**SELECTED EXCERPT:**
Constraints of multi-generational support for those in mid-life--an emerging policy issue?

AuthorHillcoat-Nalletamby, Sarah

Abstract

The combined effects of an ageing population structure and shifts in the timing of family formation mean that some kin members will increasingly be providing help to an ageing parent, while also supporting their own children. As a pivotal group in multiple generation families, those in mid-life may well find themselves at the centre of these potentially competing needs. This paper examines the types of help individuals in mid-life provide to an older parent and an adult child living in separate households. Findings show that they channel more support towards an adult child than to a parent, children receiving predominantly financial help, an older parent help with daily tasks. Both generations are given emotional support. Multivariate logistic regression results show that providing help to their own child increases the likelihood that the mid-lifer will also provide support to an ageing parent. From a policy perspective, these results suggest the need to reconsider the relevance of the household and shared residence as defining criteria for identifying "family", and as a basis for assessing need.

INTRODUCTION

Improvements in life expectancies and declining fertility have resulted in the ageing of New Zealand's population structure. As a result, kin members may increasingly have to offer help or care to elders, while at the same time providing assistance to their own offspring who are beginning their transition from adolescence to adulthood. Concern has been expressed that the responsibility for providing such multi-generational support will fall heavily on people in mid-life. As a consequence, they may compromise their own needs for pre-retirement provisions, or their physical and emotional well-being in later life (Boland et al. 1997, Bengtson et al. 1995, Brett 1997, Koopman-Boyden et al. 2000, Statistics New Zealand 1998b, Koopman-Boyden 1978). For policy makers it is important to establish whether the mid-life period is likely to be characterised by intensified calls for multi-generational support that the mid-life individual may not be able to deal with in isolation from a broader social system of public or private support.

The reasons why the mid-life period has become a focus for multi-generational transactions are complex. Delays in the onset of family formation (Pool et al. 1998) mean that, increasingly, parents are likely to have direct responsibility for dependent children throughout the midlife period, a phase of the family life course normally associated with the transition of young adults to independence and the preparation of pre-retirement for their parents (Sceats 1988, Murphy and Grundy 1995). Improvements to life expectancy also increase the likelihood that a mid-life parent will be part of a three-generational kinship structure, with perhaps several co-surviving ageing parents or in-laws also needing their support.

**DATA:**
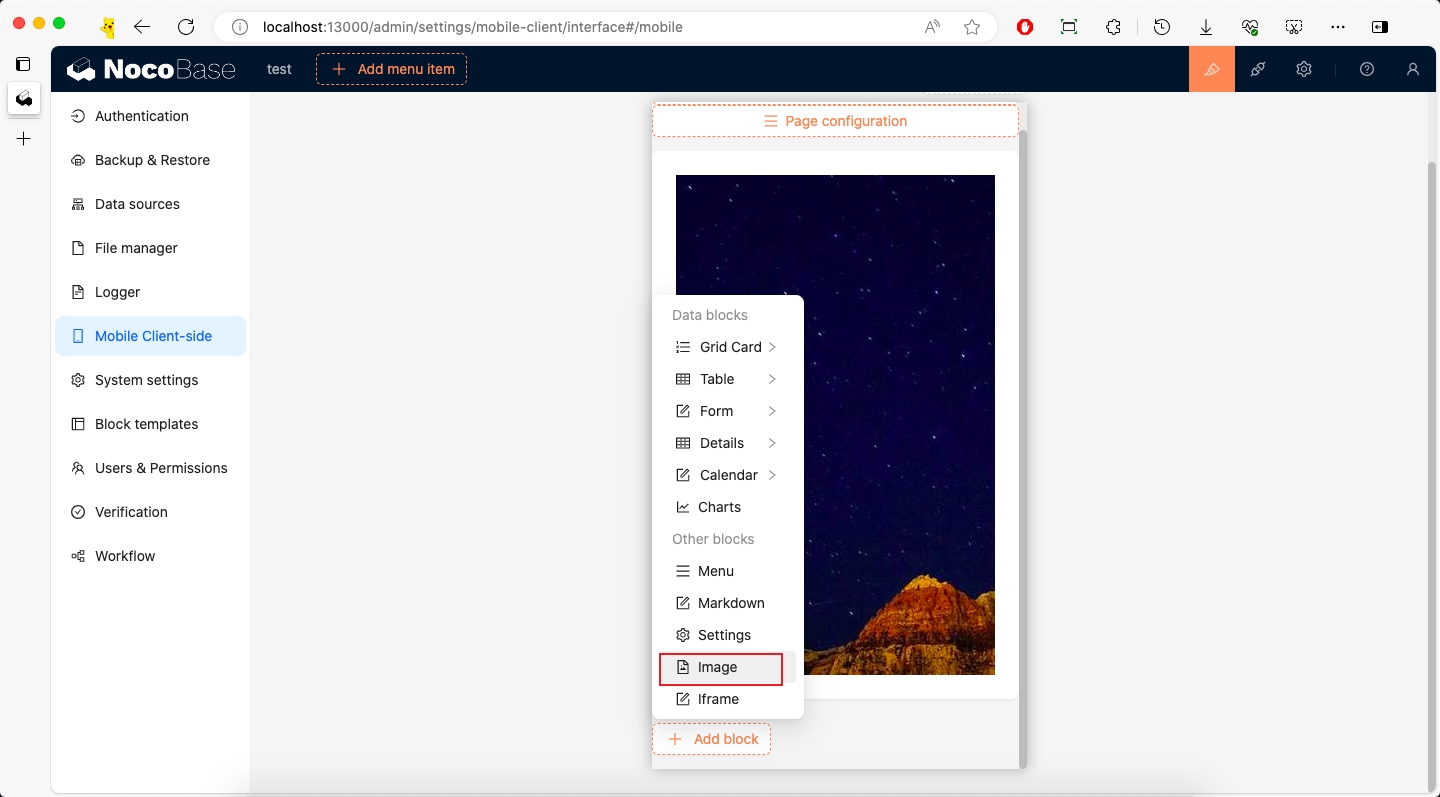Click the Add block button
The height and width of the screenshot is (797, 1440).
(712, 739)
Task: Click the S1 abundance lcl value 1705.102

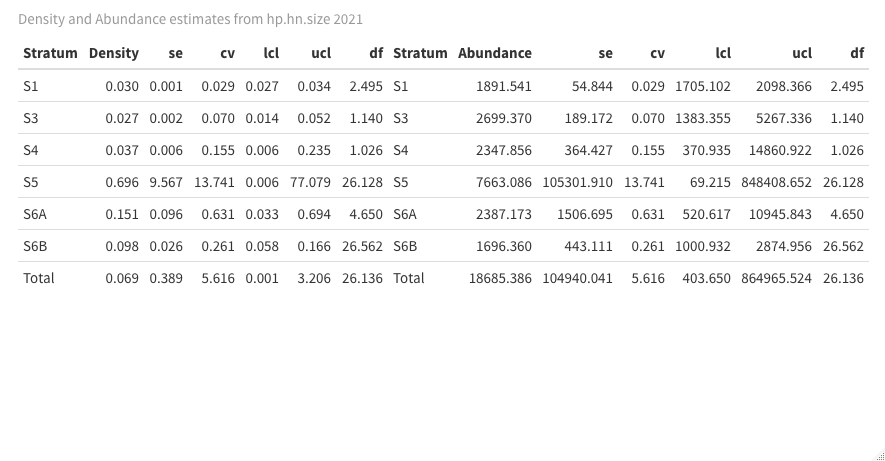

**CHALLENGE:** Retype the passage of the text on multi-generational support in mid-life between "The reasons why" and "needing their support.", inclusive.

**SOLUTION TO THE PROBLEM:**
The reasons why the mid-life period has become a focus for multi-generational transactions are complex. Delays in the onset of family formation (Pool et al. 1998) mean that, increasingly, parents are likely to have direct responsibility for dependent children throughout the midlife period, a phase of the family life course normally associated with the transition of young adults to independence and the preparation of pre-retirement for their parents (Sceats 1988, Murphy and Grundy 1995). Improvements to life expectancy also increase the likelihood that a mid-life parent will be part of a three-generational kinship structure, with perhaps several co-surviving ageing parents or in-laws also needing their support.